**EXERCISE 1**.
Transcribe everything in the puls package reference manual from "Source Data: data" down to "data(arctic_2019)".
**EXERCISE 2**.
Using the puls package reference manual, answer each question below.
(a) How many rows does the Arctic ice extent data frame have?
(b) Under what license is the package released?
(c) Who maintains the package?
**EXERCISE 3**.
Write the next part of the puls package reference manual, picking up right after its final line.

**PASSAGE PROVIDED**.
────────
Package 'puls' reference manual

Title:	Partitioning Using Local Subregions
Description:	A method of clustering functional data using subregion information of the curves. It is intended to supplement the 'fda' and 'fda.usc' packages in functional data object clustering. It also facilitates the printing and plotting of the results in a tree format and limits the partitioning candidates into a specific set of subregions.
Authors:	Mark Greenwood [aut] , Tan Tran [aut, cre]
Maintainer:	Tan Tran <[email protected]>
License:	GPL (>= 2)
Version:	0.1.2
Built:	2025-03-13 03:31:43 UTC
Source:	https://github.com/vinhtantran/puls

NOAA's Arctic Sea Daily Ice Extend Data

Description

A data set containing the daily ice extent at Arctic Sea from 1978 to 2019, collected by National Oceanic and Atmospheric Administration (NOAA)

Usage

arctic_2019
arctic_2019

Format

A data frame with 13391 rows and 6 variables:

Year: Years of available data (1978–2019).
Month: Month (01–12).
Day: Day of the month indicated in Column Month.
Extent: Daily ice extent, to three decimal places.
Missing: Whether a day is missing (1) or not (0)).
Source Data: data source in NOAA database.

Source

https://nsidc.org/data/G02135/versions/3

Examples

library(dplyr)
library(lubridate)
library(ggplot2)

data(arctic_2019)

# Create day in the year column to replace Month and Day
north <-
  arctic_2019 %>%
  mutate(yday = yday(make_date(Year, Month, Day)),
         .keep = "all") %>%
  select(Year, yday, Extent)

ggplot(north) +
  geom_linerange(aes(x = yday, ymin = Year - 0.2, ymax = Year + 0.2),
                 size = 0.5, color = "red") +
  scale_y_continuous(breaks = seq(1980, 2020, by = 5),
                     minor_breaks = NULL) +
  labs(x = "Day",
       y = "Year",
       title = "Measurement frequencies were not always the same")
────────
**RAW DATA**.
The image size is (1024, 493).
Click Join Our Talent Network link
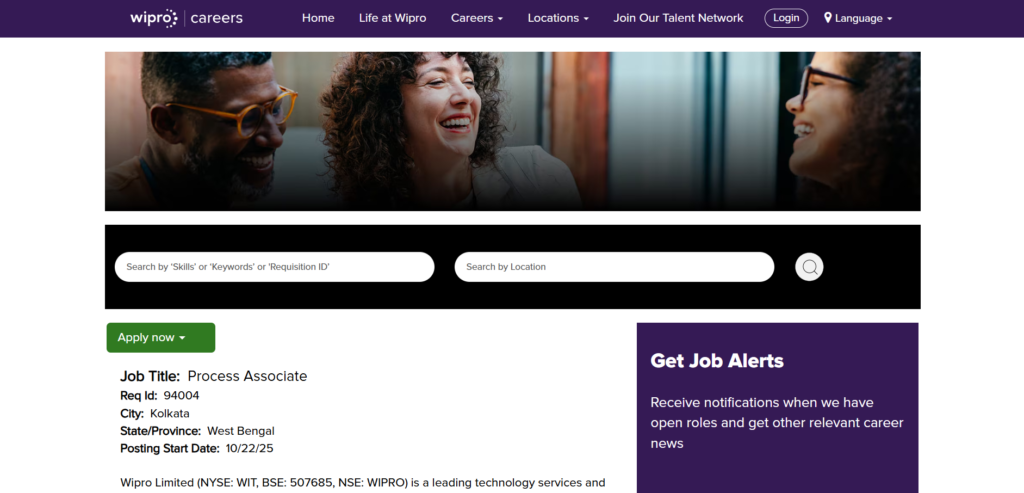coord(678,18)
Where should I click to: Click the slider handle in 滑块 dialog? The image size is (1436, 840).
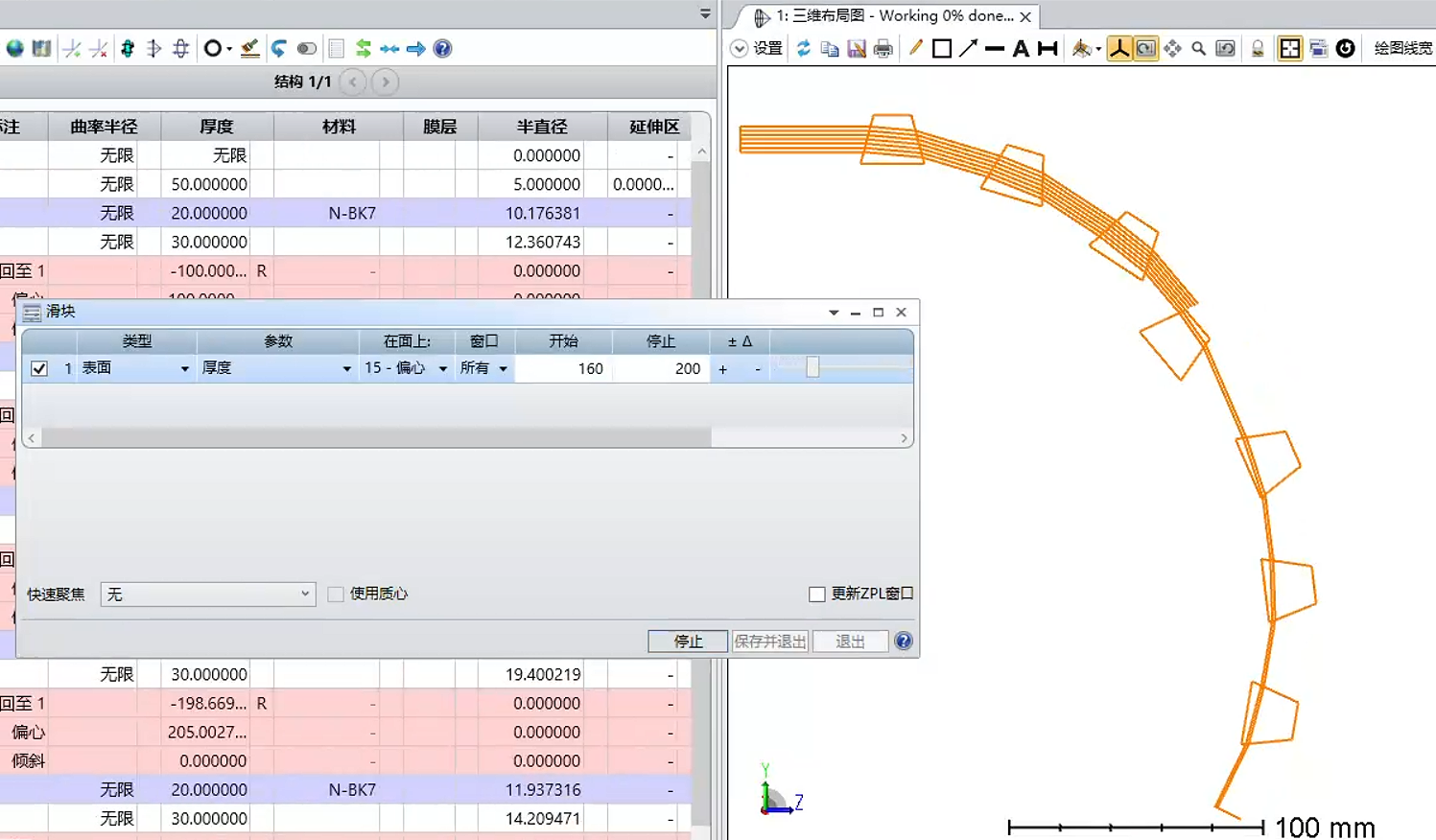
────────
**FINAL ANSWER 1**.
Source Data: data source in NOAA database.

Source

https://nsidc.org/data/G02135/versions/3

Examples

library(dplyr)
library(lubridate)
library(ggplot2)

data(arctic_2019)

**FINAL ANSWER 2**.
(a) 13391
(b) GPL (>= 2)
(c) Tan Tran

**FINAL ANSWER 3**.
library(dplyr)
library(lubridate)
library(ggplot2)

data(arctic_2019)

# Create day in the year column to replace Month and Day
north <-
  arctic_2019 %>%
  mutate(yday = yday(make_date(Year, Month, Day)),
         .keep = "all") %>%
  select(Year, yday, Extent)

ggplot(north) +
  geom_linerange(aes(x = yday, ymin = Year - 0.2, ymax = Year + 0.2),
                 size = 0.5, color = "red") +
  scale_y_continuous(breaks = seq(1980, 2020, by = 5),
                     minor_breaks = NULL) +
  labs(x = "Day",
       y = "Year",
       title = "Measurement frequencies were not always the same")

Coerce a PULS Object to MonoClust Object

Description

An implementation of the monoClust::as_MonoClust() S3 method for PULS object. The purpose of this is to reuse plotting and printing functions from monoClust package.

Usage

## S3 method for class 'PULS'
as_MonoClust(x, ...)
## S3 method for class 'PULS'
as_MonoClust(x, ...)

Arguments

`x`	A PULS object to be coerced to MonoClust object.
`...`	For extensibility.

Value

A MonoClust object coerced from PULS object.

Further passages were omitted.